Life in a Cambodian rubbish dump - Al Jazeera English

Life in a Cambodian rubbish dump

Workers at the Anlong Pi landfill near Siem Reap live and breathe toxic chemicals on a daily basis.

Omar Havana |

Anlong Pi, Cambodia - Just a few dozen kilometres away from the world-famous Angkor temples, about 300 people have lived for the last three years in a rapidly expanding rubbish dump - fighting the daily realities of extreme poverty.

Since 2010, the situation in the Anlong Pi dump has worsened. An exponential increase in trash discarded in Siem Reap doubled the capacity of the landfill, resulting in harmful chemical and biological reactions between organic and inorganic compounds.

These toxic bi-products are washed away by rainwater, contaminating soil and groundwater, or emitted into the atmosphere after being burned in the form of gases polluting the air. Over the past two years, workers at Along Pi have begun setting ablaze large areas of waste in order to make space for new rubbish.

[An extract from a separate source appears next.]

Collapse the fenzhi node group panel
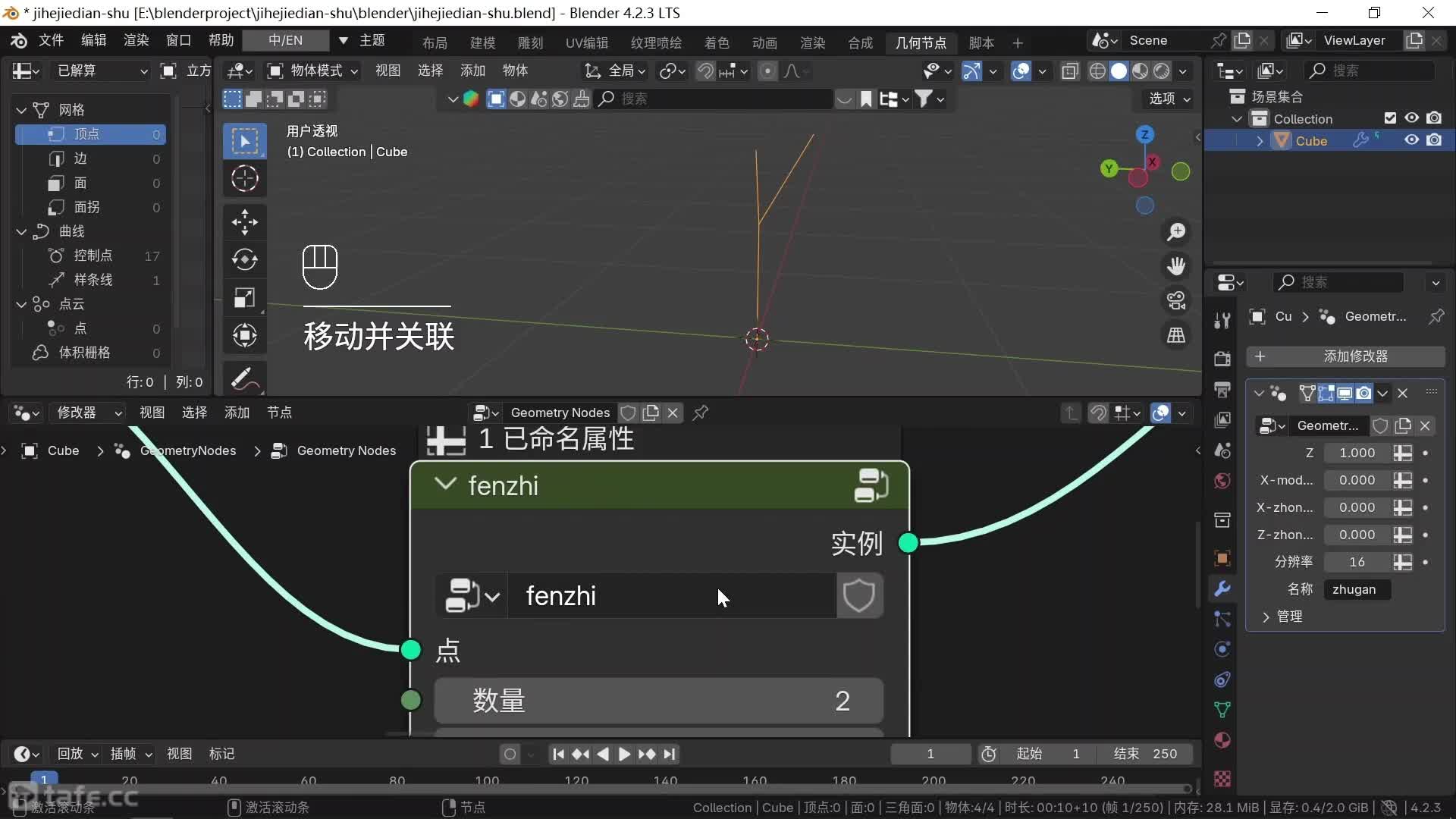Viewport: 1456px width, 819px height. 445,485
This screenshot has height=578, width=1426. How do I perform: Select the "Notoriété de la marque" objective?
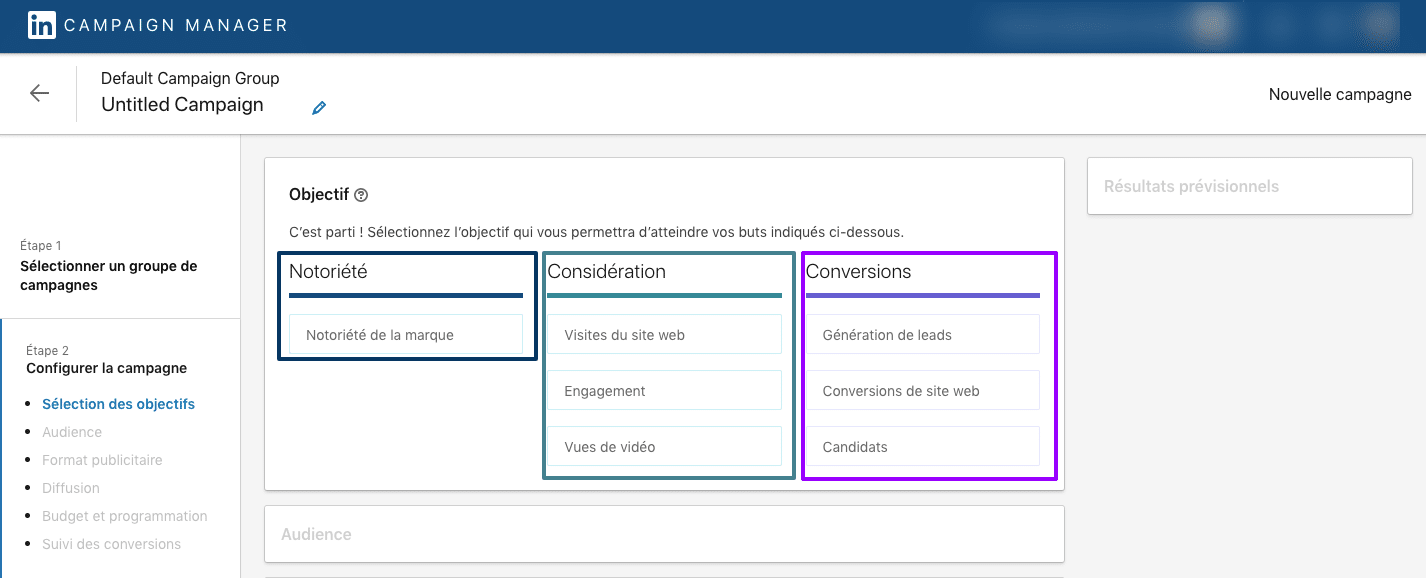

The combination of these factors has made the air increasingly dangerous for the health of the Anlong Pi residents, who breathe in toxic fumes on a daily basis.

The deterioration of air quality is just one of several factors that have gradually made life in Anlong Pi unsuitable for any human being. In recent months, visits by tourists to the dump have increased considerably, turning extreme poverty into a tourist attraction without considering the psychological impact of these visits for the inhabitants of Anlong Pi.